View Single Post
Old 03-02-2012, 10:22 PM   #6
ATDrake
Wizzard
ATDrake ought to be getting tired of karma fortunes by now.ATDrake ought to be getting tired of karma fortunes by now.ATDrake ought to be getting tired of karma fortunes by now.ATDrake ought to be getting tired of karma fortunes by now.ATDrake ought to be getting tired of karma fortunes by now.ATDrake ought to be getting tired of karma fortunes by now.ATDrake ought to be getting tired of karma fortunes by now.ATDrake ought to be getting tired of karma fortunes by now.ATDrake ought to be getting tired of karma fortunes by now.ATDrake ought to be getting tired of karma fortunes by now.ATDrake ought to be getting tired of karma fortunes by now.
 
Posts: 11,517
Karma: 33048258
Join Date: Mar 2010
Location: Roundworld
Device: Kindle 2 International, Sony PRS-T1, BlackBerry PlayBook, Acer Iconia
Judith Tarr has a few degrees in history and writes some excellent action/adventure + plotty personal/political plotting historicals (both plain and fantasy-based) set in medieval and ancient/classical times (many sadly out of print). Some of them are available as DRM-free ebooks via Book View Cafe and she's got some short stories to try out for free as well. I personally really liked her novel about Queen Melisende of Jerusalem during the Crusades (Queen of Swords, one of the out-of-print ones).

Another primarily-fantasy author who did some very good history-based almost-pure-historicals with lots of warrior adventures in them is Diana L. Paxson, who had some really good ones based on British/Celtic/Germanic myth and the actual times surrounding them (King Lear, Tristan & Isolde, the Nibelung part of the Eddas guest starring Attila the Hun).

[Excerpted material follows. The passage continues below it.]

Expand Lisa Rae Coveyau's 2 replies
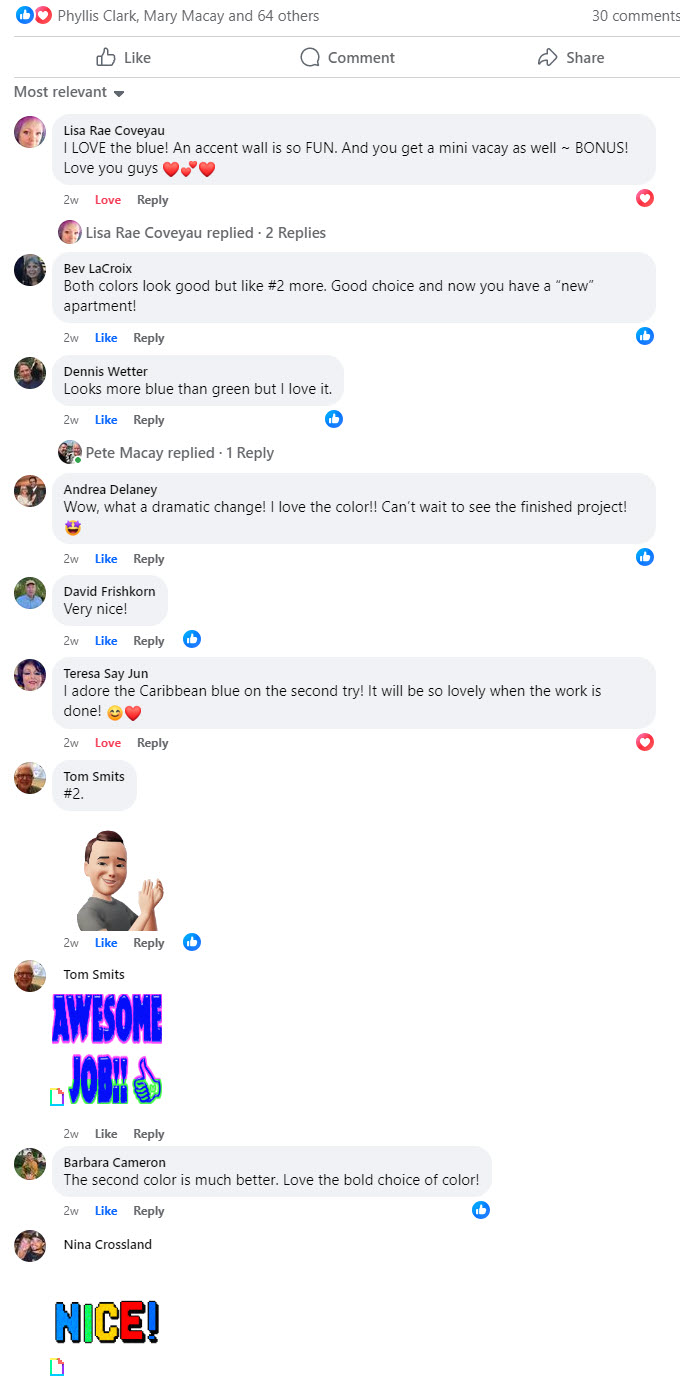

Again, severely out of print.

I'll give a tentative conditional second to Morgan Llywellyn and Guy Gavriel Kay mentioned above. I found their work to be somewhat uneven, with some books being very good and others being rather meh. But overall their quality and historicity are fairly authentic (when not being veiled with the fantasy element).

Of Llywellyn, I especially liked Grania, about Irish pirate queen Grace O'Malley, The Lion of Ireland about Brian Boru, Druids set in the fallout of the ancient Roman conquest of Britain, The Wind from Hastings about the 1066 invasion IIRC (maybe not specifically about that; it's been a long time since I've read it, but it's generally set around that time), and The Horse Goddess about a girl from an early Celtic tribe who later becomes the legendary figure. TRB mentioned above is also a good one.

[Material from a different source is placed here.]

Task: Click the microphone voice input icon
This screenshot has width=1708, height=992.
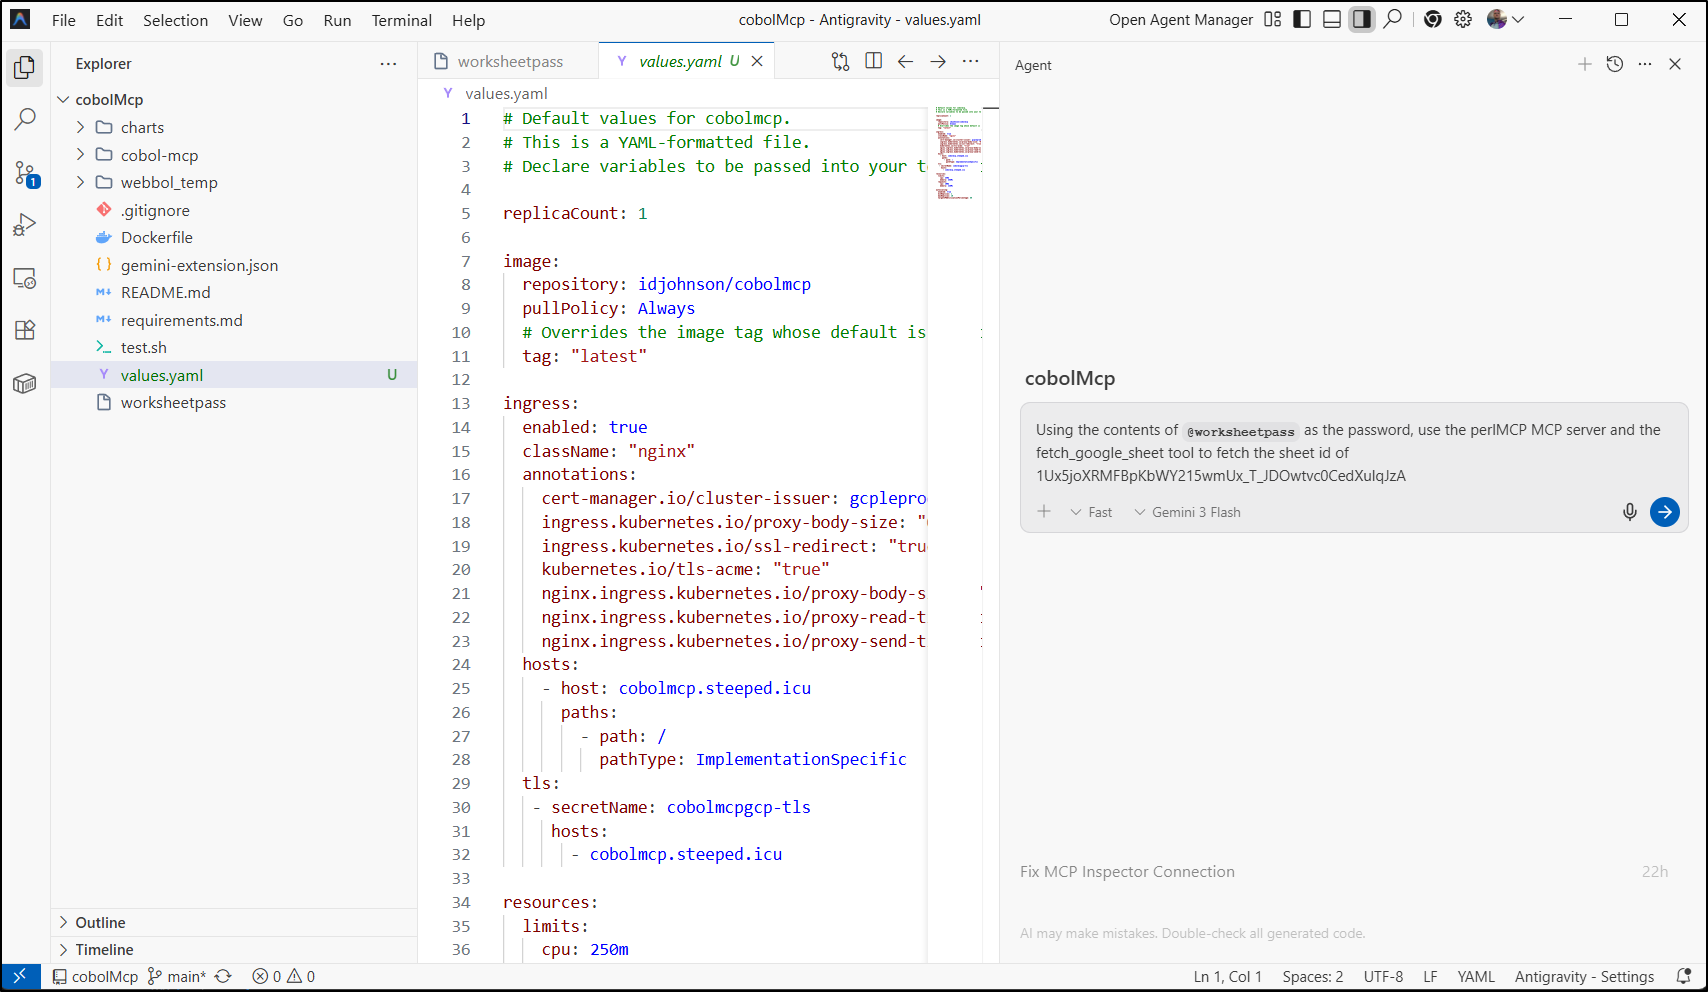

Of GGK works, my personal favourites are The Lions of Al-Rassan and A Song for Arbonne, the latter of which I admit is kind of an acquired taste. If I were you, I'd probably go with the Sarantine Mosaic mentioned above, which is also quite good (and avoid Ysabel; it's full of stupid people doing stupid things in a never-ending cycle).

If by chance you are especially interested in the Trojan War, Glyn Iliffe's Adventures of Odysseus series is pretty decent. I wouldn't put it in a top 10 list of historical fiction, but it's reasonably engaging and the frequent battle scenes and political machinations are done well enough in the one book of the series I've read, IMHO.

Hope this helps, and welcome to MobileRead!